◆ **Work instructions**
Write the text lines of the entries below as a JSON list of strings, one string per line and no blank lines. Leave the pictures out.

◆ **Data to use**
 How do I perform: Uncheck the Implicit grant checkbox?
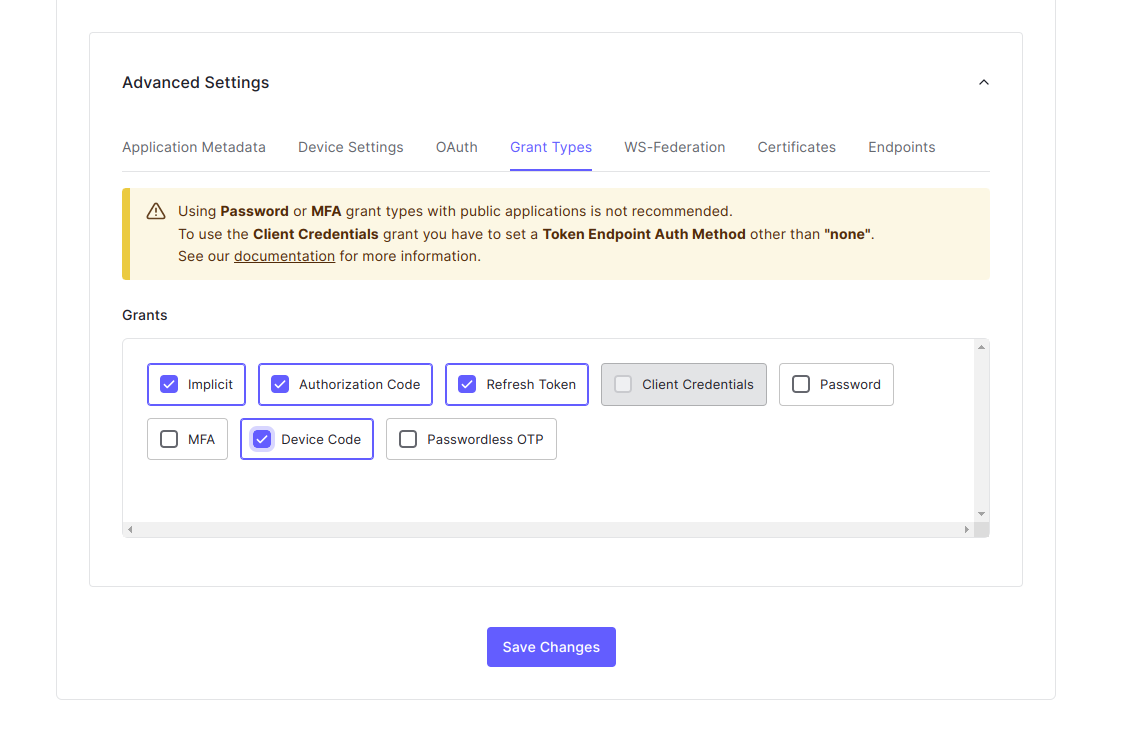point(169,384)
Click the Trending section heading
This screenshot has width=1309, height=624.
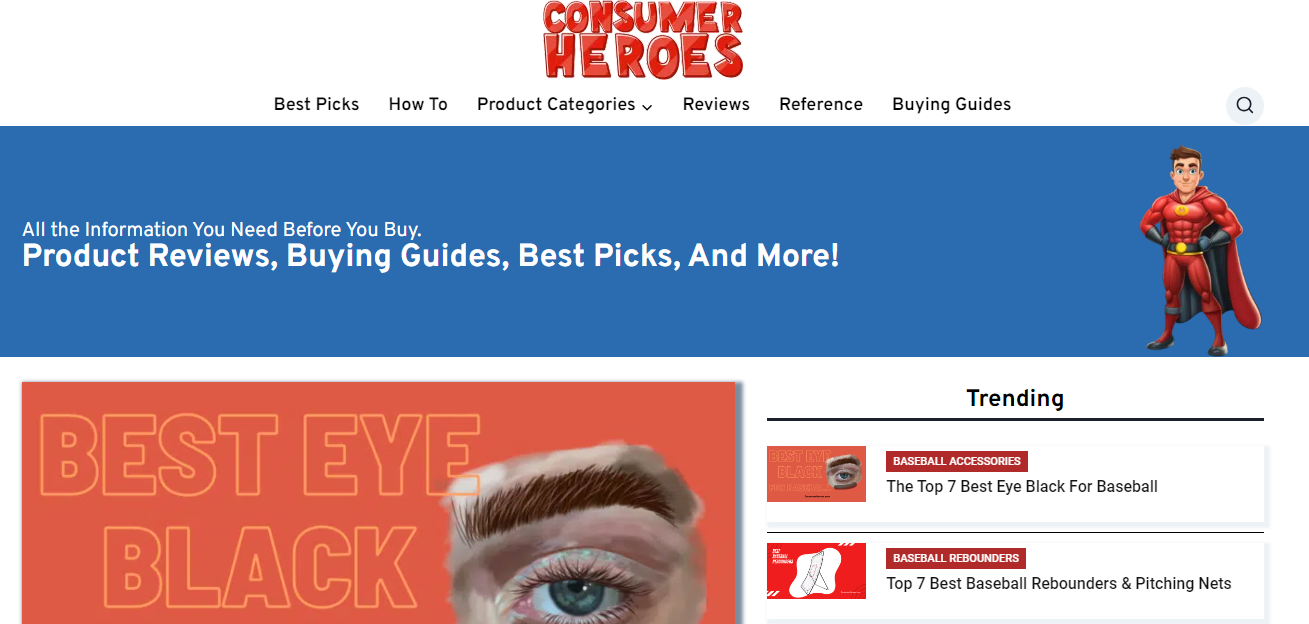(x=1015, y=398)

◆ **Written answer**
[
  " How do I perform: Uncheck the Implicit grant checkbox?",
  "point(169,384)",
  "Click the Trending section heading",
  "This screenshot has width=1309, height=624.",
  "(x=1015, y=398)"
]